**THE DATA**:
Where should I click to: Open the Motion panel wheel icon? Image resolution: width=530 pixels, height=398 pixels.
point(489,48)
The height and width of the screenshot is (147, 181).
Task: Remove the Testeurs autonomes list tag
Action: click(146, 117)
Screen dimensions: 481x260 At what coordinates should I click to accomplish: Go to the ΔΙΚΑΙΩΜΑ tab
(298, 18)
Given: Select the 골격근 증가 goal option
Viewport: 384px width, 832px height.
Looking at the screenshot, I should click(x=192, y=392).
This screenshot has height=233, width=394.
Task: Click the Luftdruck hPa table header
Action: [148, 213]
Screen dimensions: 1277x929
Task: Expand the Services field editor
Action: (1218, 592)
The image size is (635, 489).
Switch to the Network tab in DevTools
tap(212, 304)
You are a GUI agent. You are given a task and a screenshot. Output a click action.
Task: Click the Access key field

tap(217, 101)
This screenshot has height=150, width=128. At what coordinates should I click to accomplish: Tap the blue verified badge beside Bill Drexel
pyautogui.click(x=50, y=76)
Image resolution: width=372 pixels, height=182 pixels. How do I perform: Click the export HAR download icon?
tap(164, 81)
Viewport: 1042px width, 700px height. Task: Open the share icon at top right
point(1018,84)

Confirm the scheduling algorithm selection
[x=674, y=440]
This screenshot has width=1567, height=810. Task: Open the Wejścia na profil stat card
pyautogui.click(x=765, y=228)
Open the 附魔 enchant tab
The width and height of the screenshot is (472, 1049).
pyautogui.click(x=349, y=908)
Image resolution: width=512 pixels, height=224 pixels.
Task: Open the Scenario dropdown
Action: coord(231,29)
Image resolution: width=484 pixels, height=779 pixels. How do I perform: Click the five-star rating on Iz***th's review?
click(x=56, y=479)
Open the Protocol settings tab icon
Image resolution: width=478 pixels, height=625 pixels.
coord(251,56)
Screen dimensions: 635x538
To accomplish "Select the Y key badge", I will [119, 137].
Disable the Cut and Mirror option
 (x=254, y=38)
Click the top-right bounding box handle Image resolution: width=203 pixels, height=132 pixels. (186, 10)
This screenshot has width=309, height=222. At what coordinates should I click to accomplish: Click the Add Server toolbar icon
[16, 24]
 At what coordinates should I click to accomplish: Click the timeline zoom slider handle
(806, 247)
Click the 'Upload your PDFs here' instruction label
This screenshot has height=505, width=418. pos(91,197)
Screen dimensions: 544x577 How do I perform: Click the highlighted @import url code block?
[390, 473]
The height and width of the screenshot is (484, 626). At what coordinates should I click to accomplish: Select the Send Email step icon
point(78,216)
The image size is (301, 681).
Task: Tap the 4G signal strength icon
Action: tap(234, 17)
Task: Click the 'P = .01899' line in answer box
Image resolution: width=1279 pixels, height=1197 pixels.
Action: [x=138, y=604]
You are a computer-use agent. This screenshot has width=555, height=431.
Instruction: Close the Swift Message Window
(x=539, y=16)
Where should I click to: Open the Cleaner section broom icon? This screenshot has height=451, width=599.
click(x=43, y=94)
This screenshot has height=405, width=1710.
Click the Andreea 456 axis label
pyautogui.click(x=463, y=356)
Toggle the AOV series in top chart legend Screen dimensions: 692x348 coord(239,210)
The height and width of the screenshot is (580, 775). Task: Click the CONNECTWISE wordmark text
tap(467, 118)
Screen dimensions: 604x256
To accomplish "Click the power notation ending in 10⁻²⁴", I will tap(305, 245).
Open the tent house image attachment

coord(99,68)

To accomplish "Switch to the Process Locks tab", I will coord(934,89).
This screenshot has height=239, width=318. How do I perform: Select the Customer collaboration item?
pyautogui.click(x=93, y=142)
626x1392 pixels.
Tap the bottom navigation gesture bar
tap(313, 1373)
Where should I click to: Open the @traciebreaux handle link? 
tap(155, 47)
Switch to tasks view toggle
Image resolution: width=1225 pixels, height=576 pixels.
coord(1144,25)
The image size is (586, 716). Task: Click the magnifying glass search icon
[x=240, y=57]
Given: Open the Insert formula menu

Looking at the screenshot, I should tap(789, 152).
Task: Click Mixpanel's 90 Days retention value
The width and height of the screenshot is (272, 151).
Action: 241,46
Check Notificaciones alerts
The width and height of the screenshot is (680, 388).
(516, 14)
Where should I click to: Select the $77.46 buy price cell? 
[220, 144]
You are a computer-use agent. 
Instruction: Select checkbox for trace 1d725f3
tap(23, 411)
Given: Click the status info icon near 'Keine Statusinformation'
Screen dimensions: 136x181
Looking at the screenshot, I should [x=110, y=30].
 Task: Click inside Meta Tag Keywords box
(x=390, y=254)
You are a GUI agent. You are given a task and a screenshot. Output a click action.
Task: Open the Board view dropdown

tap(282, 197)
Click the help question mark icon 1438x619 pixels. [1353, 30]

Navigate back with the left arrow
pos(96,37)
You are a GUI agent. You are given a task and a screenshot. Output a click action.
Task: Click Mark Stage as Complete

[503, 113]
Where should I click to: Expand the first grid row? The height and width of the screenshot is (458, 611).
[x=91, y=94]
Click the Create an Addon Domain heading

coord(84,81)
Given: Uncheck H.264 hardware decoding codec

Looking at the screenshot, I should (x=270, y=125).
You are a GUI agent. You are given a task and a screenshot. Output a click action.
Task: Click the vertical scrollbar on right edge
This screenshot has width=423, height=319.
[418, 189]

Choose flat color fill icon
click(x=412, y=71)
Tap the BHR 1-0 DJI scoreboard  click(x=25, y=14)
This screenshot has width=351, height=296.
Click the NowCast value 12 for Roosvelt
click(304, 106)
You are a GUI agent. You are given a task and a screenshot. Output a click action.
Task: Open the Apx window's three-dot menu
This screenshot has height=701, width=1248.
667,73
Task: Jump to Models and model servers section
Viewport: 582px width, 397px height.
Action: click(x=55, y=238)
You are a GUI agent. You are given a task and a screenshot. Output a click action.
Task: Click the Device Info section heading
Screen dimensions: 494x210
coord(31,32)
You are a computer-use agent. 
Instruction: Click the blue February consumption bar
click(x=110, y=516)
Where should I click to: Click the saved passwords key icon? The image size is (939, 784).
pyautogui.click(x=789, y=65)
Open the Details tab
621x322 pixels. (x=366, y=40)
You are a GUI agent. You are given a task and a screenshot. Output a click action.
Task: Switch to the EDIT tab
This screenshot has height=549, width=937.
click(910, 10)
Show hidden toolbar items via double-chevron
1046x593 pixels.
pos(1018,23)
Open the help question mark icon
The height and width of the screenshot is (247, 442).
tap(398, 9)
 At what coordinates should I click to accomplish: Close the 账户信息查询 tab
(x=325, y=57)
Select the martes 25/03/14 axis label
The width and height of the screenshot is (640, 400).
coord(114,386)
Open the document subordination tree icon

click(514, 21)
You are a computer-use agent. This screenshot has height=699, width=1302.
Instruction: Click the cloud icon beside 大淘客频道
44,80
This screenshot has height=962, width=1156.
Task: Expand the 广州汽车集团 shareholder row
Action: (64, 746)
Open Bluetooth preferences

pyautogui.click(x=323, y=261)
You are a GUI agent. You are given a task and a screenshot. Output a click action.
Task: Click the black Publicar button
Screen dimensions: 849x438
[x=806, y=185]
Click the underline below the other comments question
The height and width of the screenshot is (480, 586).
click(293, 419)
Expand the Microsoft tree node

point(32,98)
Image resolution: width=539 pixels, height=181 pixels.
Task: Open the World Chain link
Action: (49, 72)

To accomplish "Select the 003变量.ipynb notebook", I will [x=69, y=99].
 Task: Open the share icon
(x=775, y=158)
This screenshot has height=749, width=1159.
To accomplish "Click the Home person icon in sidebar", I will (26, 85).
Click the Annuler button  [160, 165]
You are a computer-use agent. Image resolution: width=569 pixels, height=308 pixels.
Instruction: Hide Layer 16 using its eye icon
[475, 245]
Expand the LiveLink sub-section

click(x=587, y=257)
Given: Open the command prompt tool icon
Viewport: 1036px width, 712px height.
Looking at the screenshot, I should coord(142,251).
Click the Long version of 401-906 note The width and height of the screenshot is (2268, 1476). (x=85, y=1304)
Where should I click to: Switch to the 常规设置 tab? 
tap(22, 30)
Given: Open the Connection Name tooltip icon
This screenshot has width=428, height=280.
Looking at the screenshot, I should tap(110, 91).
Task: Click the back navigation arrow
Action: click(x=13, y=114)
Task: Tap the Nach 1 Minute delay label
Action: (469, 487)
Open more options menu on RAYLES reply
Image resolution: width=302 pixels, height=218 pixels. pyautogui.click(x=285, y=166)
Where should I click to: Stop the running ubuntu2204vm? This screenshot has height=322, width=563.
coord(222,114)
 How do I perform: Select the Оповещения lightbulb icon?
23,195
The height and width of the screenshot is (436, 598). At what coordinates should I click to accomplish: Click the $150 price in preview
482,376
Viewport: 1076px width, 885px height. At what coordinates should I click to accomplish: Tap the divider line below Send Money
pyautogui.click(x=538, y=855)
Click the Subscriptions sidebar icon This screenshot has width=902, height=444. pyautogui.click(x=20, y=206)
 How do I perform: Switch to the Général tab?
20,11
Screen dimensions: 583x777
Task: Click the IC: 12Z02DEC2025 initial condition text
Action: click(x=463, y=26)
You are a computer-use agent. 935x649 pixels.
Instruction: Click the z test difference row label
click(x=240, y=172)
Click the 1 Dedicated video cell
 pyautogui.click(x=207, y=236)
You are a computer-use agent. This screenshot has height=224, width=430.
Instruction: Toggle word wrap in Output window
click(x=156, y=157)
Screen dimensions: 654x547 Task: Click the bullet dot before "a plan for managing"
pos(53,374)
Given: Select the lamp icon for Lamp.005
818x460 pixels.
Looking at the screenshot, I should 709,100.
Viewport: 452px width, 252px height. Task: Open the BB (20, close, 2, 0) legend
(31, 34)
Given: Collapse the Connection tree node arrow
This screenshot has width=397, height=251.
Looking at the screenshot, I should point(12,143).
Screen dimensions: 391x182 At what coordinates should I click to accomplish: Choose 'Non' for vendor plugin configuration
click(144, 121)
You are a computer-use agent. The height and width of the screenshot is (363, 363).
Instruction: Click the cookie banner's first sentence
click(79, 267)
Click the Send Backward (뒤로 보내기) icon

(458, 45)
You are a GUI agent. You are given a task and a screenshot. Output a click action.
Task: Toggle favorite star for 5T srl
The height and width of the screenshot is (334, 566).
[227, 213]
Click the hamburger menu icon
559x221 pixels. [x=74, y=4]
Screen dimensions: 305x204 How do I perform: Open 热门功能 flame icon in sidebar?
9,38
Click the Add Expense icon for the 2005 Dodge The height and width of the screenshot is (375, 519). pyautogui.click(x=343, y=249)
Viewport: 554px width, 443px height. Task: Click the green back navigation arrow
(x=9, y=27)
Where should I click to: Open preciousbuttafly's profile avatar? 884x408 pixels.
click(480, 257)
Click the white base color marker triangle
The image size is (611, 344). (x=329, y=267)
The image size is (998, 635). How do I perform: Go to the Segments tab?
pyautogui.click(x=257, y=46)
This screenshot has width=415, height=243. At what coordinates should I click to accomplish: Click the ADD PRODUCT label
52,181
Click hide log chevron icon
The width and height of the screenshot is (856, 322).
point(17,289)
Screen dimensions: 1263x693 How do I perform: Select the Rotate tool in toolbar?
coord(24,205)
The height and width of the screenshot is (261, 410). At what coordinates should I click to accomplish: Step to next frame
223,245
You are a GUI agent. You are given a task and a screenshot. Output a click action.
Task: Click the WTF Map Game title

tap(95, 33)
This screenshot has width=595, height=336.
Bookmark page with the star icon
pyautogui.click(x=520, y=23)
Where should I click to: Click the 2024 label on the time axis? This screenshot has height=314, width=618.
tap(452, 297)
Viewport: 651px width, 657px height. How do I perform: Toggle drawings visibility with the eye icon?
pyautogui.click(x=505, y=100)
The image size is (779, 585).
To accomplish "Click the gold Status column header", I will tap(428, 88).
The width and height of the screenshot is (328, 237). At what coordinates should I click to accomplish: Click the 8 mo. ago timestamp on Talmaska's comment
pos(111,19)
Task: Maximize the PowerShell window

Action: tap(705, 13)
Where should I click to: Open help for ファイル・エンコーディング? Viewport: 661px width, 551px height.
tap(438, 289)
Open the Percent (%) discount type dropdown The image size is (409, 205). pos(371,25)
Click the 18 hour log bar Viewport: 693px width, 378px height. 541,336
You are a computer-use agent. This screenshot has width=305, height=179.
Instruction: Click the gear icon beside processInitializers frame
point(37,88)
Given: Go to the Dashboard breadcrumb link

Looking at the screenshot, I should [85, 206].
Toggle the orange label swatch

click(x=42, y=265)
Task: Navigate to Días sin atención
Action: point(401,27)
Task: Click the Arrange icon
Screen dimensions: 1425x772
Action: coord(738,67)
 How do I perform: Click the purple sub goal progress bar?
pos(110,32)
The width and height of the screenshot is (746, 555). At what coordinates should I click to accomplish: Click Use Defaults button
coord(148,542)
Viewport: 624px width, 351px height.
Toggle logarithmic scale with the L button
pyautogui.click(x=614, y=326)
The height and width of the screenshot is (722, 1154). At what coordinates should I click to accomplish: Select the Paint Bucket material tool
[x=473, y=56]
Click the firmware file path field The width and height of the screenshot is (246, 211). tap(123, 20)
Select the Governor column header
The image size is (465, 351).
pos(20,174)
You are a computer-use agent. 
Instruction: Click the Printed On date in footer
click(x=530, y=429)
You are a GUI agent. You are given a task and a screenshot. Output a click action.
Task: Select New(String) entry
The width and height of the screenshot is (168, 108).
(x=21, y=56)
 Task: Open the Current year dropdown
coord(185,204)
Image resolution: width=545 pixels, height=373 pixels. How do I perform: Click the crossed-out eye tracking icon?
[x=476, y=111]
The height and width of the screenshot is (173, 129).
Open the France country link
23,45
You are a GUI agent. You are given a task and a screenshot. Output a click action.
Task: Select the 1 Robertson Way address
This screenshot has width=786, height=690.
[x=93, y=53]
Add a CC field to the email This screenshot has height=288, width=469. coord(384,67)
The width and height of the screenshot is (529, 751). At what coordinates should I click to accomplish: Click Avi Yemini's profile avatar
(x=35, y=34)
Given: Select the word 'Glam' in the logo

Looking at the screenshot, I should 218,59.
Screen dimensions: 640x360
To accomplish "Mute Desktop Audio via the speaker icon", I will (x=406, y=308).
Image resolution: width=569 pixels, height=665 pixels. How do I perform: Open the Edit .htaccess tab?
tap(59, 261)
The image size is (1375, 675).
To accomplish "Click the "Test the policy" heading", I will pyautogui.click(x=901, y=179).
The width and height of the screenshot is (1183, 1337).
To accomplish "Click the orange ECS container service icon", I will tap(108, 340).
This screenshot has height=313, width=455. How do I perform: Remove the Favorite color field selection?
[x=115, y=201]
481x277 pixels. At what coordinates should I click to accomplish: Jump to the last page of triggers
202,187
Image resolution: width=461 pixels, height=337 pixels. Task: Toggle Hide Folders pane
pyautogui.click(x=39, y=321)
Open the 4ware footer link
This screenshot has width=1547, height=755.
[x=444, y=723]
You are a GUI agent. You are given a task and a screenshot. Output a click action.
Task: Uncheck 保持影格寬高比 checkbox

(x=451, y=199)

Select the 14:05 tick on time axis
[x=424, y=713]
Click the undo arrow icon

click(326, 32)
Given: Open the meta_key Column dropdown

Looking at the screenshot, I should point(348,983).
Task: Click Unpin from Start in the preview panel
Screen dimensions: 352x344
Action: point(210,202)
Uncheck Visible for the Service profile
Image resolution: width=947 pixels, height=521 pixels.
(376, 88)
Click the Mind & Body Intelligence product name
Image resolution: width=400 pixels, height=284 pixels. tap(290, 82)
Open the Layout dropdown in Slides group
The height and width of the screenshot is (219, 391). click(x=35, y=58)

**REQUIRED WORK**:
Wherever a line holds the word "computer", copy that line out of the entries above.

**RESULT OF THE EXERCISE**:
You are a computer-use agent. This screenshot has width=555, height=431.
You are a computer-use agent. 
You are a computer-use agent. 
You are a computer-use agent. This screenshot has height=699, width=1302.
You are a computer-use agent. Image resolution: width=569 pixels, height=308 pixels.
You are a computer-use agent. 935x649 pixels.
You are a computer-use agent. This screenshot has height=224, width=430.
You are a computer-use agent. The height and width of the screenshot is (363, 363).
You are a computer-use agent. This screenshot has width=305, height=179.
You are a computer-use agent. 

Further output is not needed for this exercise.